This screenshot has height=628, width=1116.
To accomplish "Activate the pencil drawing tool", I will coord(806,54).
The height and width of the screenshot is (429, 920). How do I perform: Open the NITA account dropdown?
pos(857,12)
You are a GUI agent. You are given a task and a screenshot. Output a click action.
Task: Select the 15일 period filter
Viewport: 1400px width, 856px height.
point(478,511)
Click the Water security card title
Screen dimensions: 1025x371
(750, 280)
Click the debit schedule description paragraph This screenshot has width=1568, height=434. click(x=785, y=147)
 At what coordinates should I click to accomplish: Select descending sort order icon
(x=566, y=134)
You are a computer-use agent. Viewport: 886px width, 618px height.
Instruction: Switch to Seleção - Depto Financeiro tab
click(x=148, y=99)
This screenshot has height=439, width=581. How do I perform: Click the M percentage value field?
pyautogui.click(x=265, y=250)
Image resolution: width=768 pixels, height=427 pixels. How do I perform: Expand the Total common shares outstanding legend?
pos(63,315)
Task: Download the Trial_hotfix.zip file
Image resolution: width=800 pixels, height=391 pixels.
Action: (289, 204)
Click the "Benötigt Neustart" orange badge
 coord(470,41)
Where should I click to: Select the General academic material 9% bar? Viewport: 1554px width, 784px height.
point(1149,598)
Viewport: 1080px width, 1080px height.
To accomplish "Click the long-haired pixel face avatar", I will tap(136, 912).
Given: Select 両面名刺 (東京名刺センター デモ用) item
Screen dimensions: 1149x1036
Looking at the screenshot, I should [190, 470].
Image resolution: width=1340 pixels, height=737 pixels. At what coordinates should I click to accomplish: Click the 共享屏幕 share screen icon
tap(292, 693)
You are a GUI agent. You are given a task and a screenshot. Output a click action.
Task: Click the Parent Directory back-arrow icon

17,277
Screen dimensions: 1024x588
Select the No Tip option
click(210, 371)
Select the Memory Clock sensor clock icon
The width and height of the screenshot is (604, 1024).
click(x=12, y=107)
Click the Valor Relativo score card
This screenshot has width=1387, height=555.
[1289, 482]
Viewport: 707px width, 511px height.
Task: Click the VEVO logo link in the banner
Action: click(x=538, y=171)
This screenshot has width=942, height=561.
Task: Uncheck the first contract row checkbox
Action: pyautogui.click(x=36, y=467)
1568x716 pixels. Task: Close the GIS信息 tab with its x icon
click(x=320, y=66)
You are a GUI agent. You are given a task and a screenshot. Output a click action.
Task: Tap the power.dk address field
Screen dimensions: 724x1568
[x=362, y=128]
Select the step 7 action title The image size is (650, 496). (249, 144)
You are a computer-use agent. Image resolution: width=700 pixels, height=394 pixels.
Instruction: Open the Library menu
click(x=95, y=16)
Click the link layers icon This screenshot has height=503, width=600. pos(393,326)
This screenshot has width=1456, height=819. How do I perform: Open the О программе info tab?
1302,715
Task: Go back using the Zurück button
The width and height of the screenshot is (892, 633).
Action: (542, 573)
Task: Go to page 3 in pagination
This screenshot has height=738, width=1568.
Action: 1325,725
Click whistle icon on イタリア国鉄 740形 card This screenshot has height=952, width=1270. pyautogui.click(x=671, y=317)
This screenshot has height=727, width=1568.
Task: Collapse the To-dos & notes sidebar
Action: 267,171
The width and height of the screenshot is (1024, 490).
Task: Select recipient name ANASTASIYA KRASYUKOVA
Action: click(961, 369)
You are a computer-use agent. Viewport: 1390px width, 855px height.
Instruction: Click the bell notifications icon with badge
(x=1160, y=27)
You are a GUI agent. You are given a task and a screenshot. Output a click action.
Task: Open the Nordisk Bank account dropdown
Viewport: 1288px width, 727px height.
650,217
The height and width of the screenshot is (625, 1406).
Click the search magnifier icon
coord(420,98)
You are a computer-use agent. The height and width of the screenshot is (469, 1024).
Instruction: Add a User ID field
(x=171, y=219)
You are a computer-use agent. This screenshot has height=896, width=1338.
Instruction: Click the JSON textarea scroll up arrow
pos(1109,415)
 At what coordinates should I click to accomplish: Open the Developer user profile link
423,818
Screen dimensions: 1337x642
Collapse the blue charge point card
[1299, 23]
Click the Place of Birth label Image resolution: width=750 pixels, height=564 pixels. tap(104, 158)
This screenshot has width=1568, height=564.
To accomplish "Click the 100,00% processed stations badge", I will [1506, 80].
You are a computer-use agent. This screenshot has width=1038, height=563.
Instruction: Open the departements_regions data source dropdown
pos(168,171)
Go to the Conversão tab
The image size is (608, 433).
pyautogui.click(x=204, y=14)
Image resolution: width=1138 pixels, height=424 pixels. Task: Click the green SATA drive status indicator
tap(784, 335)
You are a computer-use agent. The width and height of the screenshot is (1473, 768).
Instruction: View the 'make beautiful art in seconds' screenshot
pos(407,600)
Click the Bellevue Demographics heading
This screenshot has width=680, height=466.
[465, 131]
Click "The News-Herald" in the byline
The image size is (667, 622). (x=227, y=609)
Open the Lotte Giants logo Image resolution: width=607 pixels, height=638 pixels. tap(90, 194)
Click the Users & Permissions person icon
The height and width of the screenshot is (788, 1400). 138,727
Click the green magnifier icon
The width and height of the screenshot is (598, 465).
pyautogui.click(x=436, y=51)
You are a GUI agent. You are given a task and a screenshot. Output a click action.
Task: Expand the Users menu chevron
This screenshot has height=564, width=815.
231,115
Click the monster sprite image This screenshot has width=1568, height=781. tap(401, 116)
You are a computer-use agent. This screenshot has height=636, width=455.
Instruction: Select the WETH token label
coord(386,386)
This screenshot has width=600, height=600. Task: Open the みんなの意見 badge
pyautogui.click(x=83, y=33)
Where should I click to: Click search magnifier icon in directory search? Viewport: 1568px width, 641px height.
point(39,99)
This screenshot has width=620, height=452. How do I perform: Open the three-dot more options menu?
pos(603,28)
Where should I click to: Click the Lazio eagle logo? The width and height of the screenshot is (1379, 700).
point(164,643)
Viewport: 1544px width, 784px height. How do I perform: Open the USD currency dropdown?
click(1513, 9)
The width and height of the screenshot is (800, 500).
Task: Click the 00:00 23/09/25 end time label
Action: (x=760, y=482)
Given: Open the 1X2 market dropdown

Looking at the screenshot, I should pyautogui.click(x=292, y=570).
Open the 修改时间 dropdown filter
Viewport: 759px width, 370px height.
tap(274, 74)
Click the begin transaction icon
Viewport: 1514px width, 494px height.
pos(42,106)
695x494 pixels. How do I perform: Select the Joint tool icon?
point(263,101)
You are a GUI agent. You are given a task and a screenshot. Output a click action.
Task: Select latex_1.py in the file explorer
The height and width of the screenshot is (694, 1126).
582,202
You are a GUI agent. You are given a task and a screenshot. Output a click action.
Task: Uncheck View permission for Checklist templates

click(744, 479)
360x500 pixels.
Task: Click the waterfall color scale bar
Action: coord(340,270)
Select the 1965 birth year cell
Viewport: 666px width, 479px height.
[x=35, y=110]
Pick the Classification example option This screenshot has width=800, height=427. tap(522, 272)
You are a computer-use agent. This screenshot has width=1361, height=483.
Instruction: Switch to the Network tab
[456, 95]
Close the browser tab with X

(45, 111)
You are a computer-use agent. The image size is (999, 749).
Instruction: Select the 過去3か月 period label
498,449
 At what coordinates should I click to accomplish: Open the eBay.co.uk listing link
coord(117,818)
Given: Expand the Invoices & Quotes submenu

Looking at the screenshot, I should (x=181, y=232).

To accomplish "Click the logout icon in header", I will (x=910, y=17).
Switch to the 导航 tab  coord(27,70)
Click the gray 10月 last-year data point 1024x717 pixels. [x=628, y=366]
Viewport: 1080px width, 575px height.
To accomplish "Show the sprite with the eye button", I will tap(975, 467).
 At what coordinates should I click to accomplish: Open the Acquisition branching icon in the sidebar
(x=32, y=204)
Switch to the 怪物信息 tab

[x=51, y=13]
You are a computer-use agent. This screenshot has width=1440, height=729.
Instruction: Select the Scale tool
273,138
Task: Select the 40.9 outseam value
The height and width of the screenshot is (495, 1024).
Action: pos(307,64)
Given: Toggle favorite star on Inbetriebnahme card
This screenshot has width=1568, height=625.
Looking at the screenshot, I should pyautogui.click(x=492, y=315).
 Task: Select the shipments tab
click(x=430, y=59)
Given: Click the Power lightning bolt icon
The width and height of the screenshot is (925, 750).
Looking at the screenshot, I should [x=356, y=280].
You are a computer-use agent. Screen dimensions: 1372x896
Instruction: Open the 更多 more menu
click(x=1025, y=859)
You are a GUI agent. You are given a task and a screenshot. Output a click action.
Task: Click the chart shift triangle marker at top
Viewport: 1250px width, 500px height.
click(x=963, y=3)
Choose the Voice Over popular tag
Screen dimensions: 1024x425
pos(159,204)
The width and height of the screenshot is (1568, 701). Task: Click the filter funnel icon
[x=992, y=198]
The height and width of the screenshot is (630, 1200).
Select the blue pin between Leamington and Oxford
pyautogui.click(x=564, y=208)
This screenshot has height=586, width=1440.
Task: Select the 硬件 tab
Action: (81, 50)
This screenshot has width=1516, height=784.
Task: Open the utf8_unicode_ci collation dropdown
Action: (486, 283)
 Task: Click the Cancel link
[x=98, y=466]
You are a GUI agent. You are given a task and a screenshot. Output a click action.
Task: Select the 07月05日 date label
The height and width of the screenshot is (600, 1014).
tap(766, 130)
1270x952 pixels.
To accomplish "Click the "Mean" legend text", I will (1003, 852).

What the task asks:
Given the listing, work out the number of lines in which the word "button" is found, and supply only that number.

Solution to this task:
2